This is an archive of the discontinued LLVM Phabricator instance.

Speed up --start-lib and --end-lib.
ClosedPublic

Authored by ruiu on May 21 2019, 5:09 AM.

Details

Summary

--{start,end}-lib give files grouped by the options the archive file
semantics. That is, each object file between them acts as if it were
in an archive file whose sole member is the file.

Therefore, files between --{start,end}-lib are linked to the final
output only if they are needed to resolve some undefined symbols.

Previously, the feature was implemented this way:

  1. We read a symbol table and insert defined symbols to the symbol table as lazy symbols.
  2. If an undefind symbol is resolved to a lazy symbol, that lazy symbol instantiate ObjFile class for that symbol, which re-insert all defined symbols to the symbol table.

| Set task 1 |
Format the stretch of the entries from the line containing "The image size is (690, 397)." through the line containing "(x=375, y=637)" as a JSON list of strings, one string per line, leaving out blank lines.
The LLVM review page and the entries that follow it come from unrelated sources.

| Material for this exercise |
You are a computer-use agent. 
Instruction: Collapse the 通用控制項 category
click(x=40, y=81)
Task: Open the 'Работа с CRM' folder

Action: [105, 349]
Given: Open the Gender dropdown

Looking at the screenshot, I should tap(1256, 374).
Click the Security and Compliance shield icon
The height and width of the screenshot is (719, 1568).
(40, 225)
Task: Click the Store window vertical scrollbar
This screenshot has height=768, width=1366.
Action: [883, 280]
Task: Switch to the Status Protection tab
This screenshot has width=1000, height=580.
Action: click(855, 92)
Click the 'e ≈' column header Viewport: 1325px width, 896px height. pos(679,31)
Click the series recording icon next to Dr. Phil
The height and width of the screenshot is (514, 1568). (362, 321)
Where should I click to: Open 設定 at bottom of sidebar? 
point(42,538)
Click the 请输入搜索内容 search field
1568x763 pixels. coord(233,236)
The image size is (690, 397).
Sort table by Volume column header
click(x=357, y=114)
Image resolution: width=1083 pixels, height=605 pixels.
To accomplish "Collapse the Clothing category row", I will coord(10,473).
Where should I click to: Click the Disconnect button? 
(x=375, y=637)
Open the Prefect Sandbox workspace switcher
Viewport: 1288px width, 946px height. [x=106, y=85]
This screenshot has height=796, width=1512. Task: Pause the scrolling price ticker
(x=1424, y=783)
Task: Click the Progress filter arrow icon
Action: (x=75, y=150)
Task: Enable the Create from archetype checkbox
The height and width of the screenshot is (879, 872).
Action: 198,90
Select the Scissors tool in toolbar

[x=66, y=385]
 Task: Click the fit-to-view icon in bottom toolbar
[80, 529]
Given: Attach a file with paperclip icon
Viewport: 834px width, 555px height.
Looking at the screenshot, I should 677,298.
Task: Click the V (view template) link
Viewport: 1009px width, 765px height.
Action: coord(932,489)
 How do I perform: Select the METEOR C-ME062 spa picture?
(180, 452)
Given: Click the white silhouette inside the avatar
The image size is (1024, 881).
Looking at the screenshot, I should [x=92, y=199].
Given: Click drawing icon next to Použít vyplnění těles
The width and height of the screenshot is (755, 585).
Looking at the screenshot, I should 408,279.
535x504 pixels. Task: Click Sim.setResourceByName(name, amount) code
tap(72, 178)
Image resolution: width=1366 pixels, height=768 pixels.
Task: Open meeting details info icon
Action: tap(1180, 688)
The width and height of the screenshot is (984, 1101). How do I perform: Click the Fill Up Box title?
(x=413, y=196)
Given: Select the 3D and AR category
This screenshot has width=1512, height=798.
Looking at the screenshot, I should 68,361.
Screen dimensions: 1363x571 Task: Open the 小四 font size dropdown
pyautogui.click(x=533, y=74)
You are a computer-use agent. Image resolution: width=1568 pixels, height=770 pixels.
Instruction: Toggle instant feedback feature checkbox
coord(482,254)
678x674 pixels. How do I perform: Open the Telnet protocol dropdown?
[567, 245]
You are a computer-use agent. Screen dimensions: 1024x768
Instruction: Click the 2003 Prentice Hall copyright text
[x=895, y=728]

| Set task 2 |
From the LLVM review page, extract the stretch from "2. If an undefind" through "the symbol table.", copying it word for word.

| Answer 1 |
[
  "The image size is (690, 397).",
  "Sort table by Volume column header",
  "click(x=357, y=114)",
  "Image resolution: width=1083 pixels, height=605 pixels.",
  "To accomplish \"Collapse the Clothing category row\", I will coord(10,473).",
  "Where should I click to: Click the Disconnect button? ",
  "(x=375, y=637)"
]

| Answer 2 |
2. If an undefind symbol is resolved to a lazy symbol, that lazy symbol instantiate ObjFile class for that symbol, which re-insert all defined symbols to the symbol table.